- Born: December 2, 1927 Jurun District, Aktyubinsk
- Died: December 13, 1993 (aged 66) Almaty, Kazakhstan
- Education: Attended school in Alma-Ata, Kazakhstan
- Occupations: Composer, pedagogue

= Gaziza Zhubanova =

Kazakh composer (1927–1993)

Gaziza Akhmetkyzy Zhubanova (Ғазиза Ахметқызы Жұбанова, Ǵazıza Ahmetqyzy Jubanova; Газиза Ахметовна Жубанова with middle name "Akhmetovna"; 2 December 1927 – 13 December 1993) was a Soviet and Kazakh composer and pedagogue.
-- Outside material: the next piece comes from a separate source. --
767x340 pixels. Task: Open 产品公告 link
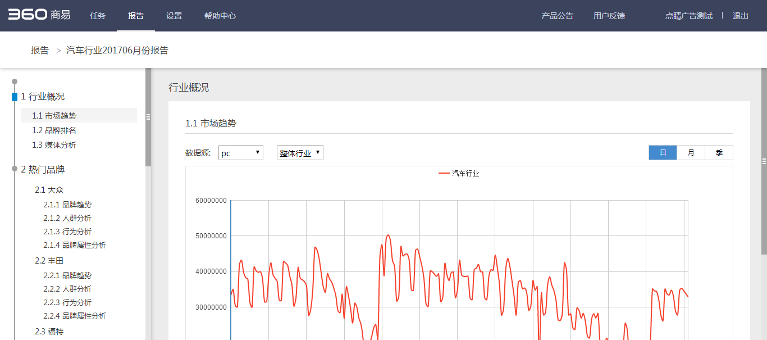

She was named People's Artist of the USSR in 1981.

==Life==
Gaziza Zhubanova was born 2 December 1927, in a village in the Jurun District, Aktyubinsk. Zhubanova attended school in Alma-Ata, Kazakhstan, and graduated with honors. She was the daughter of Akhmet Zhubanov, a university educated musician and composer who was remembered as the first Kazakh composer to embrace Western music, and grew up in a musical environment.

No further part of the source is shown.